Did we learn something from history?

In an unusually combative speech, Chancellor Angela Merkel campaigned for the principles of her policy a good two weeks before her retirement as CDU chairwoman. There could be no compromises between a selfish and a cosmopolitan policy, she said on Wednesday in the general debate of the Bundestag. She passionately campaigned for the United Nations' migration pact, which was rejected by the AfD and parts of her own party. This is the "right attempt at an answer" to a global problem.

Merkel made it clear that it is not just about the pact. If you belong to those "who believe that they can solve everything on their own and only have to think of themselves", then that is "nationalism in its purest form," she said. But that is not patriotism, "because patriotism is when you include others in the German interest and accept win-win situations". The "probing" question is: "What have we learned from history and have we learned from history?" In doing so, she referred to the lessons that had been learned from the Second World War with the establishment of a multilateral order.

This is how she founded the migration pact. It is in the German "national interest" that the conditions in the world for refugees on the one hand and labor migration on the other should improve. Merkel combined her advertising with barely concealed criticism of Health Minister Jens Spahn, who competes in the fight for the CDU chairmanship against Secretary General Annegret Kramp-Karrenbauer and the former parliamentary group leader Friedrich Merz. "By the way, nothing is signed, nothing is signed. Nothing is legally binding," she said. Spahn had asked to vote on the pact at the CDU party congress and to "postpone" the signing if necessary. The pact is due to be adopted in Marrakech on December 10th and 11th; there is no provision for signature.

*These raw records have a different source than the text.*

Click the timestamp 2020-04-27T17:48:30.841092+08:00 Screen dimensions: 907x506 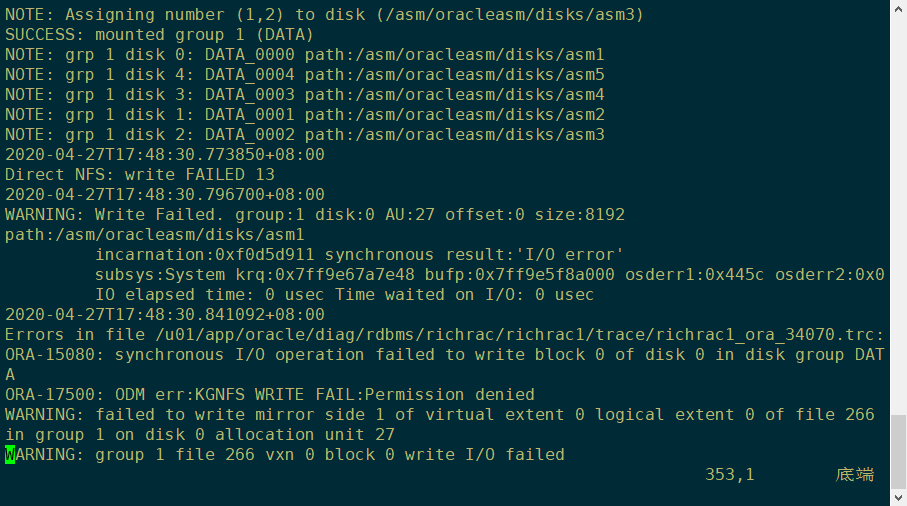tap(164, 315)
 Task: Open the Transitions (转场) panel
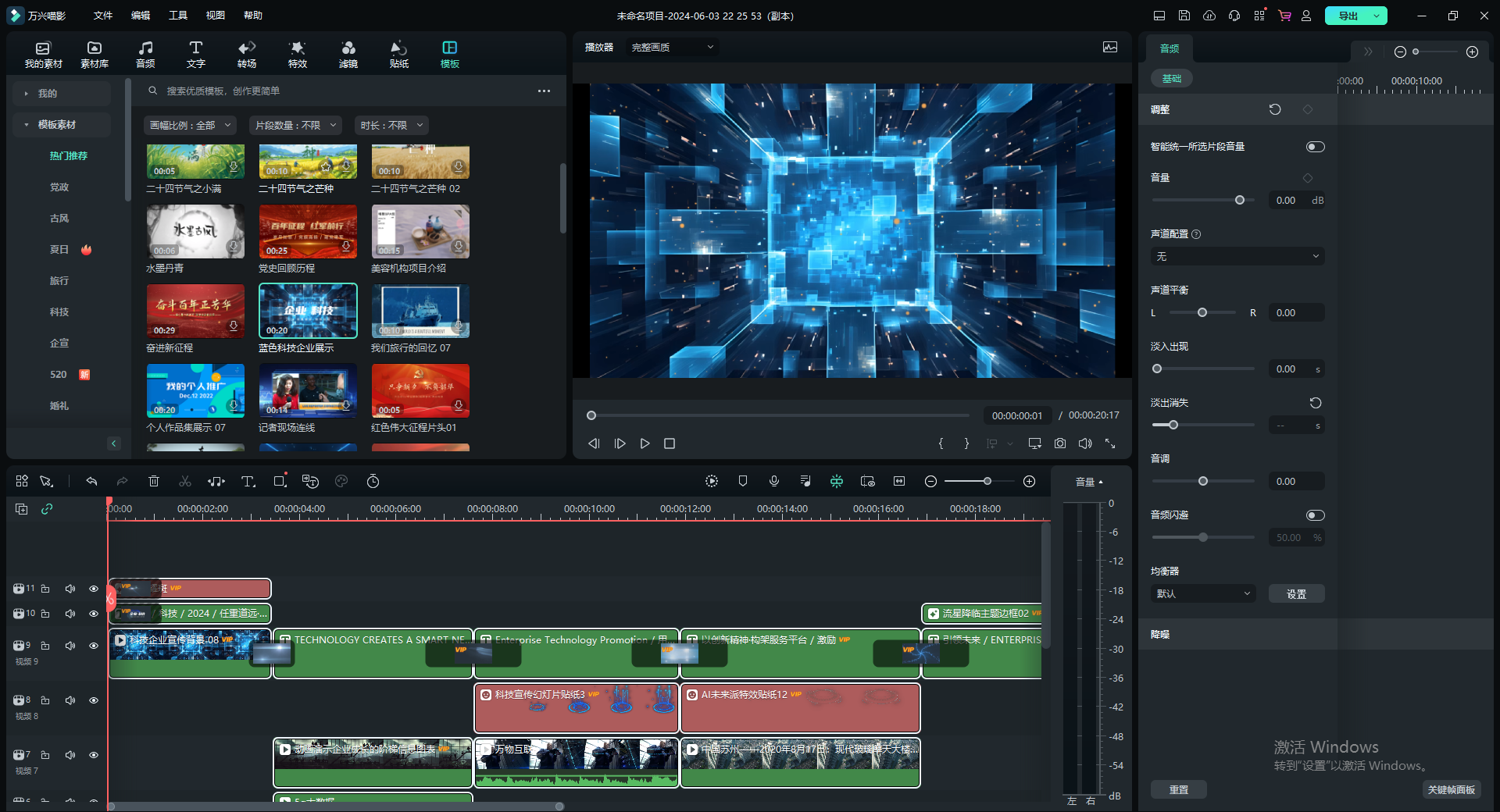pos(247,54)
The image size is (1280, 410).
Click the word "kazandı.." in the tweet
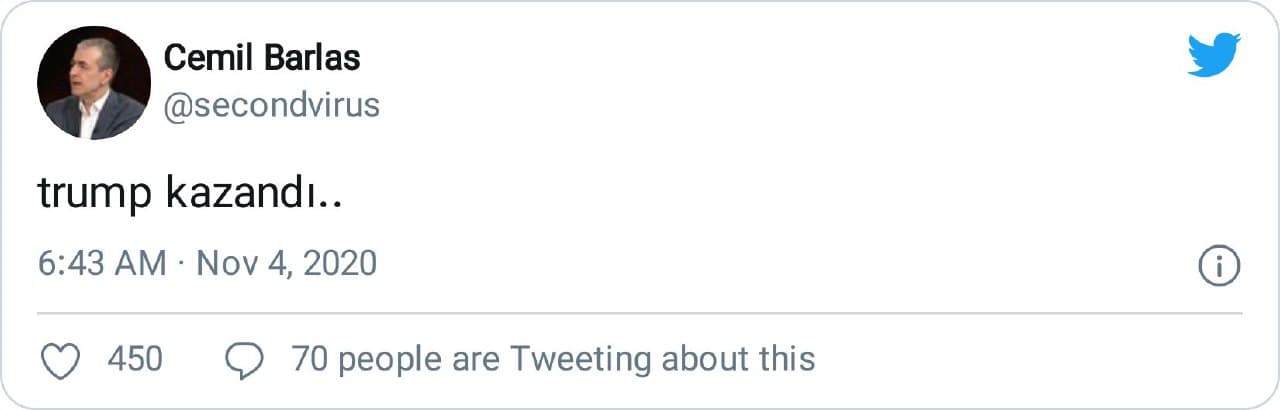click(254, 195)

FDP leader Christian Lindner spoke of a turning point because of Merkel's withdrawal as CDU leader. "We are witnessing the end of something," he said. Lindner, who broke off negotiations for a coalition with the CDU / CSU and the Greens in 2017, has recently signaled interest in a new attempt at Jamaica in the event that Merkel retires as Chancellor. In the dispute over the migration pact, Lindner supported Merkel's line. CSU regional group leader Alexander Dobrindt also defended the agreement. Migration can only be regulated internationally. The pact is devoted to repatriations, the situation in transit countries and the responsibility of the countries of origin. The SPD MP Johannes Kahrs spoke of an "excellent" speech by Merkel. AfD leader Alexander Gauland reiterated his criticism of the document. It conceals the population explosion in Africa as the "main cause of flight". Anyone who offers Europe "as a drainage basin for this purpose will weaken Europe and not help Africa in the least".